**Task to carry out**
Reproduce all of the material below, line for line, without changing anything.

* BEGIN Dataset entries *

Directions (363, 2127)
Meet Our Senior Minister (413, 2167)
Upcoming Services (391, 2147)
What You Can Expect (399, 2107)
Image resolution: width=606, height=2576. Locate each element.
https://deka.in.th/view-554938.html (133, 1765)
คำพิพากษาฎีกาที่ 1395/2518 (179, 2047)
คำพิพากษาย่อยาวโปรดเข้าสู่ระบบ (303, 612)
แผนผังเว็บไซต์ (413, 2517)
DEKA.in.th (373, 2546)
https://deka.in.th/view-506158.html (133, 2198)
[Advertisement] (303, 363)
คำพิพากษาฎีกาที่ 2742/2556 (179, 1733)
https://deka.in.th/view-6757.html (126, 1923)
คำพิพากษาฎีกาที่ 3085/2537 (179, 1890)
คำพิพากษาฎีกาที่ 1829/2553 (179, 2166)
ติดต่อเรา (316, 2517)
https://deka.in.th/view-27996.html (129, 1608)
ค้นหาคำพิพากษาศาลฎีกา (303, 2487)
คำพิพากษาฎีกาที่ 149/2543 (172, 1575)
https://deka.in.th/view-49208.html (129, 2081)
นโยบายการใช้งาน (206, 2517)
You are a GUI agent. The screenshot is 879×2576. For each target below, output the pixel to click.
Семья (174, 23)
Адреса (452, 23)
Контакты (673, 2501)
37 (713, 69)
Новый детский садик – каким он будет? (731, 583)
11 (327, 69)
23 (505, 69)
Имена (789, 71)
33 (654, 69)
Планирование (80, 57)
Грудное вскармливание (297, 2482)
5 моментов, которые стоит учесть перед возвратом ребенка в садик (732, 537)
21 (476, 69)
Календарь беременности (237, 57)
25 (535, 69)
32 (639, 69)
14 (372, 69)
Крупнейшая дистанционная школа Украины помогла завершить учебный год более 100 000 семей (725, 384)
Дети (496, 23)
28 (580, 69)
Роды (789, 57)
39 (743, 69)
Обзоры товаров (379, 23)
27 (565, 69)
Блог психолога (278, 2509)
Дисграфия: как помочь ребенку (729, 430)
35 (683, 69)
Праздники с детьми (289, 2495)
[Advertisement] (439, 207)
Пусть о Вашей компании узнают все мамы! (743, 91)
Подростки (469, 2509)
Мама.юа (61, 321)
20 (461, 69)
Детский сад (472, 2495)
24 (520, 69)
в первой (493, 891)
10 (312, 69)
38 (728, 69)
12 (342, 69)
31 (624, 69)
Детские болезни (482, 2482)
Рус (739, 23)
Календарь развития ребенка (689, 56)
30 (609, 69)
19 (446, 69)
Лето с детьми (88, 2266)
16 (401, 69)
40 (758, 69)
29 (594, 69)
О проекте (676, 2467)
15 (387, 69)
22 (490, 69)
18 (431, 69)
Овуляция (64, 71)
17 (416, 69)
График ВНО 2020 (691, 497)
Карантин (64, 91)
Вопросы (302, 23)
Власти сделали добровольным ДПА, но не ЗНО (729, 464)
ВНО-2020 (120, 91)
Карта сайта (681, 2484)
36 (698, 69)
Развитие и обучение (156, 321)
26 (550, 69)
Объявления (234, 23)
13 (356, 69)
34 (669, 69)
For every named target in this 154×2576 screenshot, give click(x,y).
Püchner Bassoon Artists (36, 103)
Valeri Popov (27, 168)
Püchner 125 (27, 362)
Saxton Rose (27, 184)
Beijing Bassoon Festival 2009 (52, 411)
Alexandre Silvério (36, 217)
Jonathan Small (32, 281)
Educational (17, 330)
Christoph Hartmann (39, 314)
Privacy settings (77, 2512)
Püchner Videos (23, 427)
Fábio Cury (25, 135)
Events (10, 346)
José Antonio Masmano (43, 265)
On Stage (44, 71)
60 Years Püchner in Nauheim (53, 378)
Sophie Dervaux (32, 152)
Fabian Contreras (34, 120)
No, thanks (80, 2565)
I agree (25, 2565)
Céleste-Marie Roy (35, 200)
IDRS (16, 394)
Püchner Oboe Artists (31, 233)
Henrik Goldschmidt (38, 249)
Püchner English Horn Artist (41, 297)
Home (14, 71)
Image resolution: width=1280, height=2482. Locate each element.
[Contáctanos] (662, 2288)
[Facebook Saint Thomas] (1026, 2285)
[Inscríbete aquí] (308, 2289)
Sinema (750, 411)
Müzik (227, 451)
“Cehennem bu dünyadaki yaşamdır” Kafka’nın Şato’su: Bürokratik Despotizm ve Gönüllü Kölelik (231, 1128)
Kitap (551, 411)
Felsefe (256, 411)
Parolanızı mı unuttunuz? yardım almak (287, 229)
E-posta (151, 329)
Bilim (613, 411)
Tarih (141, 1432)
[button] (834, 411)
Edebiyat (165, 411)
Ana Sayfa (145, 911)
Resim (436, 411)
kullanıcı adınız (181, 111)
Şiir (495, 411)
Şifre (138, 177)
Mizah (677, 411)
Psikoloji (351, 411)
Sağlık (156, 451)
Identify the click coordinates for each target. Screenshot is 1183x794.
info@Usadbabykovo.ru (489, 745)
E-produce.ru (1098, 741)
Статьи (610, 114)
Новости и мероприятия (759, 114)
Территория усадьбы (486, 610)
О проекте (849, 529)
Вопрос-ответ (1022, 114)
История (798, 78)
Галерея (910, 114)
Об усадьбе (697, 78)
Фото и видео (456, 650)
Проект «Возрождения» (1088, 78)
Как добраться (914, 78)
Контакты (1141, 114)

* END Dataset entries *

**Worked answer**
Directions (363, 2127)
Meet Our Senior Minister (413, 2167)
Upcoming Services (391, 2147)
What You Can Expect (399, 2107)
Image resolution: width=606, height=2576. Locate each element.
https://deka.in.th/view-554938.html (133, 1765)
คำพิพากษาฎีกาที่ 1395/2518 (179, 2047)
คำพิพากษาย่อยาวโปรดเข้าสู่ระบบ (303, 612)
แผนผังเว็บไซต์ (413, 2517)
DEKA.in.th (373, 2546)
https://deka.in.th/view-506158.html (133, 2198)
[Advertisement] (303, 363)
คำพิพากษาฎีกาที่ 2742/2556 (179, 1733)
https://deka.in.th/view-6757.html (126, 1923)
คำพิพากษาฎีกาที่ 3085/2537 (179, 1890)
คำพิพากษาฎีกาที่ 1829/2553 (179, 2166)
ติดต่อเรา (316, 2517)
https://deka.in.th/view-27996.html (129, 1608)
ค้นหาคำพิพากษาศาลฎีกา (303, 2487)
คำพิพากษาฎีกาที่ 149/2543 (172, 1575)
https://deka.in.th/view-49208.html (129, 2081)
นโยบายการใช้งาน (206, 2517)
You are a GUI agent. The screenshot is 879×2576. For each target below, output the pixel to click.
Семья (174, 23)
Адреса (452, 23)
Контакты (673, 2501)
37 (713, 69)
Новый детский садик – каким он будет? (731, 583)
11 (327, 69)
23 (505, 69)
Имена (789, 71)
33 (654, 69)
Планирование (80, 57)
Грудное вскармливание (297, 2482)
5 моментов, которые стоит учесть перед возвратом ребенка в садик (732, 537)
21 (476, 69)
Календарь беременности (237, 57)
25 (535, 69)
32 (639, 69)
14 (372, 69)
Крупнейшая дистанционная школа Украины помогла завершить учебный год более 100 000 семей (725, 384)
Дети (496, 23)
28 (580, 69)
Роды (789, 57)
39 (743, 69)
Обзоры товаров (379, 23)
27 (565, 69)
Блог психолога (278, 2509)
Дисграфия: как помочь ребенку (729, 430)
35 (683, 69)
Праздники с детьми (289, 2495)
[Advertisement] (439, 207)
Пусть о Вашей компании узнают все мамы! (743, 91)
Подростки (469, 2509)
Мама.юа (61, 321)
20 (461, 69)
Детский сад (472, 2495)
24 (520, 69)
в первой (493, 891)
10 (312, 69)
38 (728, 69)
12 (342, 69)
31 (624, 69)
Детские болезни (482, 2482)
Рус (739, 23)
Календарь развития ребенка (689, 56)
30 (609, 69)
19 (446, 69)
Лето с детьми (88, 2266)
16 (401, 69)
40 (758, 69)
29 (594, 69)
О проекте (676, 2467)
15 (387, 69)
22 (490, 69)
18 (431, 69)
Овуляция (64, 71)
17 (416, 69)
График ВНО 2020 (691, 497)
Карантин (64, 91)
Вопросы (302, 23)
Власти сделали добровольным ДПА, но не ЗНО (729, 464)
ВНО-2020 (120, 91)
Карта сайта (681, 2484)
36 (698, 69)
Развитие и обучение (156, 321)
26 (550, 69)
Объявления (234, 23)
13 (356, 69)
34 (669, 69)
For every named target in this 154×2576 screenshot, give click(x,y).
Püchner Bassoon Artists (36, 103)
Valeri Popov (27, 168)
Püchner 125 (27, 362)
Saxton Rose (27, 184)
Beijing Bassoon Festival 2009 (52, 411)
Alexandre Silvério (36, 217)
Jonathan Small (32, 281)
Educational (17, 330)
Christoph Hartmann (39, 314)
Privacy settings (77, 2512)
Püchner Videos (23, 427)
Fábio Cury (25, 135)
Events (10, 346)
José Antonio Masmano (43, 265)
On Stage (44, 71)
60 Years Püchner in Nauheim (53, 378)
Sophie Dervaux (32, 152)
Fabian Contreras (34, 120)
No, thanks (80, 2565)
I agree (25, 2565)
Céleste-Marie Roy (35, 200)
IDRS (16, 394)
Püchner Oboe Artists (31, 233)
Henrik Goldschmidt (38, 249)
Püchner English Horn Artist (41, 297)
Home (14, 71)
Image resolution: width=1280, height=2482. Locate each element.
[Contáctanos] (662, 2288)
[Facebook Saint Thomas] (1026, 2285)
[Inscríbete aquí] (308, 2289)
Sinema (750, 411)
Müzik (227, 451)
“Cehennem bu dünyadaki yaşamdır” Kafka’nın Şato’su: Bürokratik Despotizm ve Gönüllü Kölelik (231, 1128)
Kitap (551, 411)
Felsefe (256, 411)
Parolanızı mı unuttunuz? yardım almak (287, 229)
E-posta (151, 329)
Bilim (613, 411)
Tarih (141, 1432)
[button] (834, 411)
Edebiyat (165, 411)
Ana Sayfa (145, 911)
Resim (436, 411)
kullanıcı adınız (181, 111)
Şiir (495, 411)
Şifre (138, 177)
Mizah (677, 411)
Psikoloji (351, 411)
Sağlık (156, 451)
Identify the click coordinates for each target. Screenshot is 1183x794.
info@Usadbabykovo.ru (489, 745)
E-produce.ru (1098, 741)
Статьи (610, 114)
Новости и мероприятия (759, 114)
Территория усадьбы (486, 610)
О проекте (849, 529)
Вопрос-ответ (1022, 114)
История (798, 78)
Галерея (910, 114)
Об усадьбе (697, 78)
Фото и видео (456, 650)
Проект «Возрождения» (1088, 78)
Как добраться (914, 78)
Контакты (1141, 114)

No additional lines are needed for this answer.